From a cost perspective you can get a 20KW generator installed for around $10,000 (USD). A 20KW battery and inverters are likely to cost three to four times as much.
Lifespan for a generator is also much better than for batteries. A standby generator that is used only during occasional outages may last 20 years. Whole house batteries need to be replaced every 5 to 7 years.
Generators can handle much longer power outages than batteries. It is easy to have enough fuel on-hand to last days with a generator. Batteries will usually last only hours and may last much less than that if they aren't fully charged when the power goes out.
The environmental impact of battery production is so great, that buying batteries is worse for the environment than running a standby generator occasionally.
When you get solar, the power grid acts as your energy storage. With net-metering, you send excess energy your panels produce to the grid and you later withdraw it when you need it. Batteries are not typically part of a solar installation unless it is off-grid or net-metering is not available.

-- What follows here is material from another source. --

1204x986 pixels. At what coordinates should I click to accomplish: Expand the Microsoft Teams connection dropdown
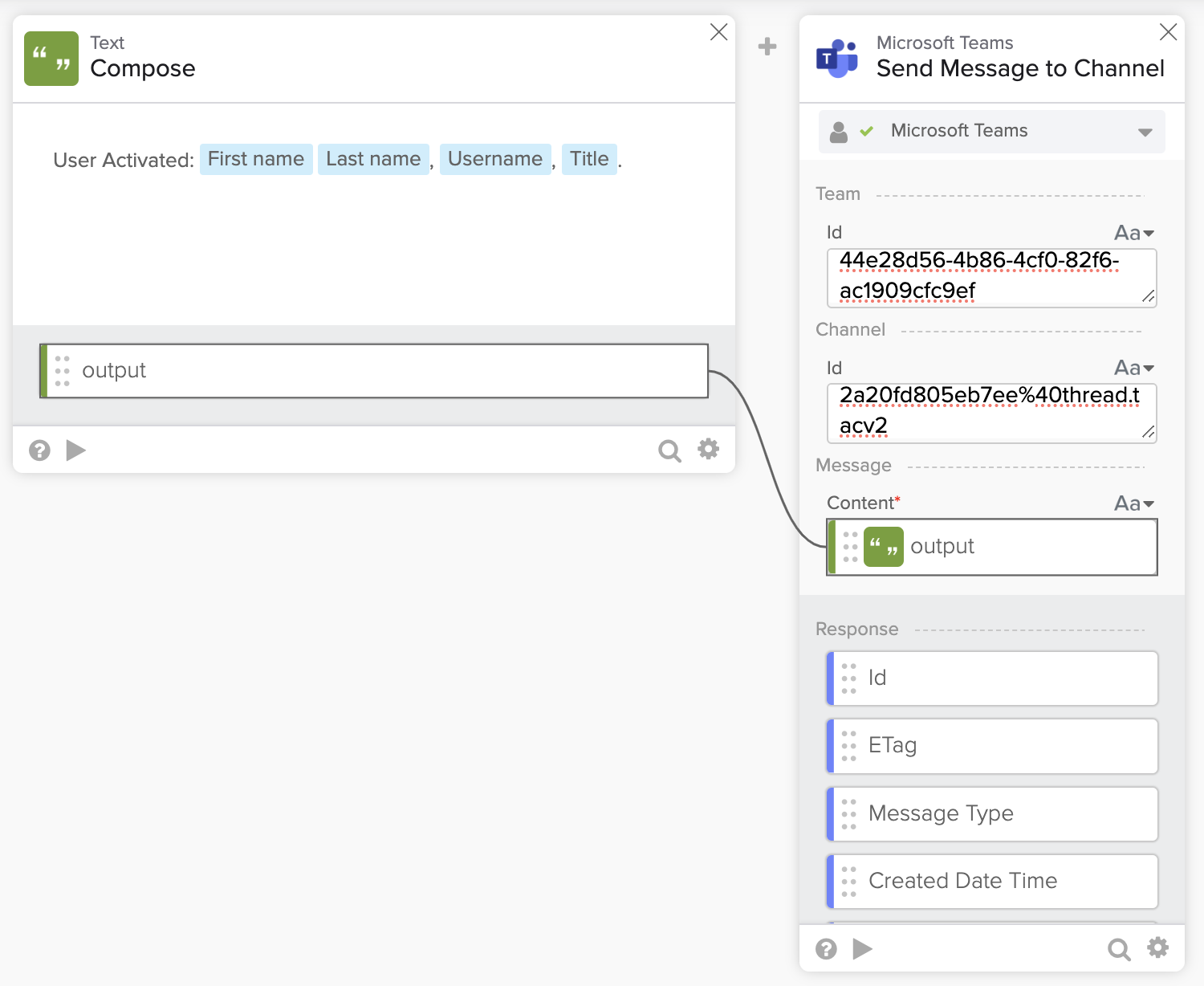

When you eventually have a generator, solar panels, and net-metering, your normal usage and production will end up looking something like this where solar is the light orange and usage is the dark orange. During the day the panel produce lots of electricity and ship the extra off to your neighbors. At night you withdraw the extra power that you created during the day. Your solar installer will help you size your solar system so that your overall usage for the year matches what your panels produce.
During a power outage your standby generator provides all the power to your home and your solar panels are not active.
A standby generator will automatically start when the power goes out, so you may have about 15 seconds without electricity. You can solve that problem by using small batteries in uninterruptible power supplies (UPS) for things like computers, routers, telephony, and networking equipment that you don't want to have reboot when the power goes out.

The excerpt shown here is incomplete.